Yasa kalabalığı... Hukuk her zaman adaletle bir tutulur. Adliye değil, adalet sarayı. Kanun hükmü, ıslahevleri, süresiz yargılama... Antik Yunan da, Kant da “aşkın evren” diyor. Sûr’a üfürülene kadar bulsak bari… Ve elbet ne zaman ki adaletten bahsedilir, eşitlik gelip oturur kucağımıza, sonra eklenir “eşitler arası bir eşitlik”. Aynılaştırma eğiliminden uzak olmak… Çünkü her maddî olay, kendi içinde değerlendirilmeli. İslâm hukuku deryâ deniz. Her ceza kendi adaletince tesis edilir. Şimdilerde yalnız yasa kalabalığı… Nesnellikten öyle çok uzaklaşamazsın. Alârmlar bu noktada “hukuk güvenliği” diye bağırıyor. Sistem, çıkmaz sokak!
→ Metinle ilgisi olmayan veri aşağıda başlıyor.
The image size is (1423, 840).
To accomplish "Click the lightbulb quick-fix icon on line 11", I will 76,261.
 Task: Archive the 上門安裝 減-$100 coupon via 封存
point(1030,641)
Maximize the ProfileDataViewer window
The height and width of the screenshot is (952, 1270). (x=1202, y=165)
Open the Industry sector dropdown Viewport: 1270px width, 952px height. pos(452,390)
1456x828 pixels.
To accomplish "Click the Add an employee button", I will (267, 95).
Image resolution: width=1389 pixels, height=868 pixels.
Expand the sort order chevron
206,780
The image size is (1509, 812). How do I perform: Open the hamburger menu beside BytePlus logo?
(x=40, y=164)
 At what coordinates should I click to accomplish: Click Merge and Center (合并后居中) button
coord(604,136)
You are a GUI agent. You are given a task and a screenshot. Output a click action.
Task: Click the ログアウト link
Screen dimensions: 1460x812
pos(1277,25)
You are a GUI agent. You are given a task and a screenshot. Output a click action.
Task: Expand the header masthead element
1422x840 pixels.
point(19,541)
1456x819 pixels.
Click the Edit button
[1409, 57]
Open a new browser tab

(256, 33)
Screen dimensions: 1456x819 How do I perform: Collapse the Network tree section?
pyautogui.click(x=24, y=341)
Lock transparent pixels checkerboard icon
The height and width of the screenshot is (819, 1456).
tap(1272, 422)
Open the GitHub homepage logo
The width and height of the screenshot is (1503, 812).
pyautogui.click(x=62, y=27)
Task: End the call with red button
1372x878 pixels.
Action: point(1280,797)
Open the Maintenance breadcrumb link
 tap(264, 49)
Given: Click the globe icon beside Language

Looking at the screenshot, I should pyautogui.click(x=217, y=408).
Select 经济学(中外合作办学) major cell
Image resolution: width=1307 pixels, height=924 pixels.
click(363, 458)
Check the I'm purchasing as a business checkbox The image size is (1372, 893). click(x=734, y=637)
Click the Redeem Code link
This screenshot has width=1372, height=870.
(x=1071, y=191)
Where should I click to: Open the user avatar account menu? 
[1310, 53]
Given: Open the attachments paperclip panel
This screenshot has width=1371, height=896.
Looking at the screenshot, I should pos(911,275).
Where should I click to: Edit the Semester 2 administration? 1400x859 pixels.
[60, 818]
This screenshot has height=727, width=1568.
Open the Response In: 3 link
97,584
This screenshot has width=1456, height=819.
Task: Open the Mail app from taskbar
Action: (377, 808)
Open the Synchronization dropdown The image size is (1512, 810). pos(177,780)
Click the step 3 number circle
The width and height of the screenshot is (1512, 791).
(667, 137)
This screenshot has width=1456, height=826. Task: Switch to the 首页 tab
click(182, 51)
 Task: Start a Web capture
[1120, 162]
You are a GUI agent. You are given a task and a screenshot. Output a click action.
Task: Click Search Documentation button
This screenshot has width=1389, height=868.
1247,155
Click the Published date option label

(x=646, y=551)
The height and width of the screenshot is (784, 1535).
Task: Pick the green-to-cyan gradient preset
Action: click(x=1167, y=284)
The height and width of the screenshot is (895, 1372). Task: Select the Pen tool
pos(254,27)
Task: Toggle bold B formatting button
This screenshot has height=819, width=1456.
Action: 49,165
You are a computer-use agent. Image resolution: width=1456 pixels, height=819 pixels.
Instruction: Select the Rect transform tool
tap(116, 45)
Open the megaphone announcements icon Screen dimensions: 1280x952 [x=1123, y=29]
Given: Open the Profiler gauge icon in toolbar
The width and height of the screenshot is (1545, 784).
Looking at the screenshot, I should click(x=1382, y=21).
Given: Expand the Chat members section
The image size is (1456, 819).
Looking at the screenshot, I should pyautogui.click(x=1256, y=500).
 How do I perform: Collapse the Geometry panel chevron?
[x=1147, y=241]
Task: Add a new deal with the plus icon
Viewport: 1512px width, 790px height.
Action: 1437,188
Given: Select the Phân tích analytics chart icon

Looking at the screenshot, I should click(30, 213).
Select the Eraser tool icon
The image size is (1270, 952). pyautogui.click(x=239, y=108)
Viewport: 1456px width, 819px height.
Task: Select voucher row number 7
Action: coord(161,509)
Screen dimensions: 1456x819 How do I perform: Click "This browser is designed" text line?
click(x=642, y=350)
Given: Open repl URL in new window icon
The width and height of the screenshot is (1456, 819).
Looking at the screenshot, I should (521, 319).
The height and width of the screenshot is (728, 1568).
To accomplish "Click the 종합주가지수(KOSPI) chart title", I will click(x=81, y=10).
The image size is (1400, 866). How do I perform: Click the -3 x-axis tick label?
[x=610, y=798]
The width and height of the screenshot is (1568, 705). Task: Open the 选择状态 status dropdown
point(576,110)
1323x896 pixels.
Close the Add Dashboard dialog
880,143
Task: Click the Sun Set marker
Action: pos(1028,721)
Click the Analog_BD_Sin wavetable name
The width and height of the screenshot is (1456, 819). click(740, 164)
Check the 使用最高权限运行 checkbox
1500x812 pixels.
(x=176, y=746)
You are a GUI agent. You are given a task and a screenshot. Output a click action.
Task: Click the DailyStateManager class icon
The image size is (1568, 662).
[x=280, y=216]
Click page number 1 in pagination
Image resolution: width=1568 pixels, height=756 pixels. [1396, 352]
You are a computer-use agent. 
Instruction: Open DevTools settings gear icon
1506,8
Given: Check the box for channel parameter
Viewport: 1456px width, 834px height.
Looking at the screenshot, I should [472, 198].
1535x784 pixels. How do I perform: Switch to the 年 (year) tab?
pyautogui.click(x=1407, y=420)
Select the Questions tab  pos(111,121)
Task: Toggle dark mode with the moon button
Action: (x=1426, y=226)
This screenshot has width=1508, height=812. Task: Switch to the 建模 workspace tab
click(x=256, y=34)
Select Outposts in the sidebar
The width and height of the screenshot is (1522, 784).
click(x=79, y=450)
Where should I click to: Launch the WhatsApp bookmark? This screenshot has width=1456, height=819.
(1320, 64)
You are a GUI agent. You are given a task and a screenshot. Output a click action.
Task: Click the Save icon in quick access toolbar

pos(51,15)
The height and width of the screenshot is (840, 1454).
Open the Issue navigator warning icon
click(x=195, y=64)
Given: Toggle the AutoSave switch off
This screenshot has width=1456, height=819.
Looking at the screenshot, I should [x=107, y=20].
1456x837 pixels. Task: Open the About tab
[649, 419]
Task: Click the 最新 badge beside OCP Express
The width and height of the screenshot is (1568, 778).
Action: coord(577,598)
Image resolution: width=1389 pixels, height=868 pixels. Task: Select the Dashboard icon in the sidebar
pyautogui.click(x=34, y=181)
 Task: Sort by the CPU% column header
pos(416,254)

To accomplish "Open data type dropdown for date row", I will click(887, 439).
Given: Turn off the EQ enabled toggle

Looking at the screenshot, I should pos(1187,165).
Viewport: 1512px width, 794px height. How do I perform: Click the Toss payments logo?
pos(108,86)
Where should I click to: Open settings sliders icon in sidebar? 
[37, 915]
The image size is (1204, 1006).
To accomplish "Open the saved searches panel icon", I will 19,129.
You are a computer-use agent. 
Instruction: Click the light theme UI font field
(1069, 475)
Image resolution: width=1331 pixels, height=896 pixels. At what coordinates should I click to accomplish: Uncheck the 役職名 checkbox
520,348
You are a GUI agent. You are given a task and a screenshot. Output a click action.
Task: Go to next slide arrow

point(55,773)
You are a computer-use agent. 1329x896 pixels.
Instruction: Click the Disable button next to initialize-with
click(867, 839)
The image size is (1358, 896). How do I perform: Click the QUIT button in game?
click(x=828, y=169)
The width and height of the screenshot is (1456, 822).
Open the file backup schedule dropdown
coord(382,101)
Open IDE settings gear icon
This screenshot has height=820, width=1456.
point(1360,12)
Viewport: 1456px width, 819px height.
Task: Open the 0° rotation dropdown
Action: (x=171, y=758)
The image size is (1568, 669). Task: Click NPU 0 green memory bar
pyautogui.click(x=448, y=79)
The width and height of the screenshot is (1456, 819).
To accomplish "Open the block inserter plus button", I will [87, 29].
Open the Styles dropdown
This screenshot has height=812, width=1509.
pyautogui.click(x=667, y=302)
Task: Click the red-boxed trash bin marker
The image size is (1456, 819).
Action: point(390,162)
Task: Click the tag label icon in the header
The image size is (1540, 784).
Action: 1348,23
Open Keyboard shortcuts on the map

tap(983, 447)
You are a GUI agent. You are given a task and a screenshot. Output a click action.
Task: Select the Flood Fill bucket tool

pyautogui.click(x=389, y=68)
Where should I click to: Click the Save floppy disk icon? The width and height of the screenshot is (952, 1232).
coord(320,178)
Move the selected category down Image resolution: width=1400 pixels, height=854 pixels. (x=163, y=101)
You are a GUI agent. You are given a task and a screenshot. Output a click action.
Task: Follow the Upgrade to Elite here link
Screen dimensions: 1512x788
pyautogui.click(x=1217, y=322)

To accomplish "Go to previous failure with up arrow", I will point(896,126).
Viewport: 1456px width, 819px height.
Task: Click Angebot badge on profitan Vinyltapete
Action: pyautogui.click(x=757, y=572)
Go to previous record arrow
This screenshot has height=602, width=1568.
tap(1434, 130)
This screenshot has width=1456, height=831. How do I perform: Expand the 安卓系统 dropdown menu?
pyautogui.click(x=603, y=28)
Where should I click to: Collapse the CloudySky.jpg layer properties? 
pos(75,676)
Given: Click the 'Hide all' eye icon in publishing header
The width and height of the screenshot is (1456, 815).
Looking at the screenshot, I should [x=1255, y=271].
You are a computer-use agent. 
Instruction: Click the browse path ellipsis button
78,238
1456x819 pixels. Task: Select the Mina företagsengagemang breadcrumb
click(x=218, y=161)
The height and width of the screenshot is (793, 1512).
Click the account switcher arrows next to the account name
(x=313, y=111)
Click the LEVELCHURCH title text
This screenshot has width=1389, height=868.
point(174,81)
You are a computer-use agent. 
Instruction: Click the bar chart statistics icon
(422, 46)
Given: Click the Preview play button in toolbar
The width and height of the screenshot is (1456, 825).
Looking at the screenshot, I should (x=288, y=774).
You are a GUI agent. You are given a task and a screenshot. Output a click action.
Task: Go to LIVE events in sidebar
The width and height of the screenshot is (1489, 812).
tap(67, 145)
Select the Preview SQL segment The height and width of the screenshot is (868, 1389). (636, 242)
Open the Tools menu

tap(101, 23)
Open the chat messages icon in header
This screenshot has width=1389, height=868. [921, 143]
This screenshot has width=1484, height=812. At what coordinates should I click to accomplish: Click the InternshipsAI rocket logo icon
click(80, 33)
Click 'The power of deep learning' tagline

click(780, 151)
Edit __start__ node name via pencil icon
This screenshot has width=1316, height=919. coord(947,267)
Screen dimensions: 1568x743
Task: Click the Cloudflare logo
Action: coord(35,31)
Son olarak eklemek istediğim bir durum var: Vahyin muhatabına emredilen adaletin bulutlar üzerinde gezmediği gerçeği… O her zaman yanı başımızda, davranışlarımıza ve dahası içtimaî hayata aksettirebileceğimiz bir kavram olarak yer alıyor. Tartıda, parada, suçta ve cezada, toplum vicdanı denen o kavramda, kısacası hayatın her ânında hem İlâhî, hem insanî bir düşünce ve hareket mekanizması… İçsel olgunluk kadar, Rahmânî bir tecelli... Dünyevî olduğu kadar, yaratılışın temeli… Görmek için yalnız bakmak yetmiyor.

Satırbaşı yaparken, düşüncelerimizi paçasından çekiştiren bir şeyler olduğunun farkındayım. Düzen diyelim, şartlar diyelim, iç âlem diyelim, ne dersek diyelim ama ne olur, sözü Mevlâna ile bitirelim:

“Adalet, her şeyi yerli yerine koymak demektir. Ayakkabı ayağın, külâh başındır.”